The rum is entirely optional but I think that white chocolate usually needs something keener to cut through the sweetness and stop it from being cloying. These tasted very much like Madeleines, as it happens, but better, in my opinion, and were wonderful with a cup of Earl Grey tea.

You might have been expecting the usual milk or dark chocolate or pink something or other, this being in celebration of Valentine's Day but I wanted something slightly atypical and think the ivory white of the chocolate looks so pretty against the duck egg blue of the plate, and, the muted gleam of a single silver dragee on top.

Imagine feeding your swain or wench these heart shaped almond and white chocolate morsels, after dinner, between sips of coffee or  dessert wine.
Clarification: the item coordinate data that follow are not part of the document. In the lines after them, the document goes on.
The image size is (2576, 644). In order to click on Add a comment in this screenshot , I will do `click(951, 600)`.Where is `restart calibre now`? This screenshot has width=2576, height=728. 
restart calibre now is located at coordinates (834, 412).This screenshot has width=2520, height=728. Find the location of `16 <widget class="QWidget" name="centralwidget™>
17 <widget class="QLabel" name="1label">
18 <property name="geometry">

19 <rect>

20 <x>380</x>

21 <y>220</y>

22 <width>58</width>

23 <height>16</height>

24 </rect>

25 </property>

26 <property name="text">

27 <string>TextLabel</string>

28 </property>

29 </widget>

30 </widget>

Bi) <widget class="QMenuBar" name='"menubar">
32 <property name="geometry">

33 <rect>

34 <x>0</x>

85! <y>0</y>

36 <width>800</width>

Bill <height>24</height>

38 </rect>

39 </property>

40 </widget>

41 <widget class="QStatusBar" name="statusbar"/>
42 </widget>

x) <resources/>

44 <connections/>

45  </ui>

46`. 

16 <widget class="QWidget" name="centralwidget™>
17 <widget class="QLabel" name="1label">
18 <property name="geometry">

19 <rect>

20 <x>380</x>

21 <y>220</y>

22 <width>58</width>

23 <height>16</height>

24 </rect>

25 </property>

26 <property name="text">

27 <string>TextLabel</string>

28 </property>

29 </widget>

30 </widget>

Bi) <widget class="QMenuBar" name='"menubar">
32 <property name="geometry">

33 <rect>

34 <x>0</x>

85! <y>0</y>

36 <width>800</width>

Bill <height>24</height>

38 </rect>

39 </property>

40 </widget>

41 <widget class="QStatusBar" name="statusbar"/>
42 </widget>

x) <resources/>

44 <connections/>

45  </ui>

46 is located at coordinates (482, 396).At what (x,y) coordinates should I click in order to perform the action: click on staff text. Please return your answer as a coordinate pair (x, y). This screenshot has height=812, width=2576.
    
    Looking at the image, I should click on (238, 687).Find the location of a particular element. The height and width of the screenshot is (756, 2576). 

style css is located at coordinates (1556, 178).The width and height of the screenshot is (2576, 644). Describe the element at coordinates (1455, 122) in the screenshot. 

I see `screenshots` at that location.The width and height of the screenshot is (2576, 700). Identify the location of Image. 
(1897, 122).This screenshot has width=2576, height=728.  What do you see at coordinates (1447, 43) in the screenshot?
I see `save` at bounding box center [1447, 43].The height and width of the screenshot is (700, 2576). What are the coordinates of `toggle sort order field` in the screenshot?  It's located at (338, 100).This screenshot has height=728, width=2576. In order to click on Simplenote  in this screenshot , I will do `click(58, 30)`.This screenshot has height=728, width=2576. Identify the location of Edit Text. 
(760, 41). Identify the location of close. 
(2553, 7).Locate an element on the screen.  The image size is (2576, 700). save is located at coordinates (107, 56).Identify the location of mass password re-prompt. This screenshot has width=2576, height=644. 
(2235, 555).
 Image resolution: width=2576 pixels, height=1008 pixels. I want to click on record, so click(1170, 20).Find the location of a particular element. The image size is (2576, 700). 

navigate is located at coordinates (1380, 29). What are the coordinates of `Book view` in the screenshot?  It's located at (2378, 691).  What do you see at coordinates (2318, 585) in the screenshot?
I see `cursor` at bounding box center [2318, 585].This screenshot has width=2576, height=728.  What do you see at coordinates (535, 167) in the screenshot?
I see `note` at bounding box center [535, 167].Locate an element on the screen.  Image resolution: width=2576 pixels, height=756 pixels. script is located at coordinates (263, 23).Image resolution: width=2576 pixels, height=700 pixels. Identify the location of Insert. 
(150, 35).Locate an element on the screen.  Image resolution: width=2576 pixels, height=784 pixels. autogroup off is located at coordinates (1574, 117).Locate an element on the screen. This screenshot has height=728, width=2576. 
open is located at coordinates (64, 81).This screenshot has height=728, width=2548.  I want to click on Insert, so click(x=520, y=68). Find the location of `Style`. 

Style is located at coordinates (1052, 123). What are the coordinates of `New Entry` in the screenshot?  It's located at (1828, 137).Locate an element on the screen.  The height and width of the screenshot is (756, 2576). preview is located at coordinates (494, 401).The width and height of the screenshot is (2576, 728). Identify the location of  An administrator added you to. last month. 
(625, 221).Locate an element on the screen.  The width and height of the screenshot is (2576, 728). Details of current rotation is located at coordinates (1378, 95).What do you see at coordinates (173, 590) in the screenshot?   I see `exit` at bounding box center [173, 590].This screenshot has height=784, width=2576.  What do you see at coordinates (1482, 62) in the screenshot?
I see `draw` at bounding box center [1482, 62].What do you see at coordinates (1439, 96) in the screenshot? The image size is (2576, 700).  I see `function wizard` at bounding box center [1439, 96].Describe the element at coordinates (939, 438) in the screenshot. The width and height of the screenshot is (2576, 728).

What better prelude could you hope for, and a prelude I promise you, it will be....

Prep 20 mins         Cook 15 mins          Makes 25 hearts

4 eggs
80 g (1/2 cup) fine sugar
2 tsp vanilla extract
1/4 level tsp cream of tartar
35 g (1/3 cup) plain (all purpose) flour
1/2 level tsp baking soda
35 g (1/3 cup) finely ground almonds
5 Tbsp melted butter
200 g (about 9 oz) good quality plain white chocolate, broken into pieces
4 Tbsp white rum
Silver dragees to decorate


Preheat oven at 190 C (370 f) and grease and line a 20 cm (8 in) by 30 cm (12 in) swiss roll (jelly roll) tin.

Combine the eggs, sugar, vanilla and cream of tartar in a deep mixing bowl and whisk by hand or an electric mixer until very thick and mousselike and able to form ribbons when drizzled from the whisk. This will take about 20 minutes handwhisking or 10 minutes by machine.

Combine the flour, baking soda and ground almonds thoroughly. Sift the flour mixture over the eggs in two lots and fold in quickly but lightly using the whisk, in a cutting and lifting motion. When almost all the flour has been incorporated, pour the butter down the sides of the bowl and fold in quickly and lightly.

Pour batter gently into tin and level the top lightly. Bake for 12 - 15 minutes or until light gold and sides begin to pull away from tin. Remove from oven and cool briefly. Turn cake out onto a cake rack and cool completely.

Put chocolate and rum into a clean dry bowl and melt in microwave on High for 1 minute. Remove and stir. If not completely melted, give it another 30 seconds and stir until liquid. Set aside until cool but still liquid though slightly thickened.

Put cold cake on a board or piece of baking paper and stamp out hearts with a cookie cutter. Put hearts on cake rack with a large tray or baking paper underneath to catch the drips. Spoon melted chocolate over each heart, ensuring heart is completely covered. Decorate each heart with a silver dragee.

Allow chocolate to set before serving. Happy Valentine's Day!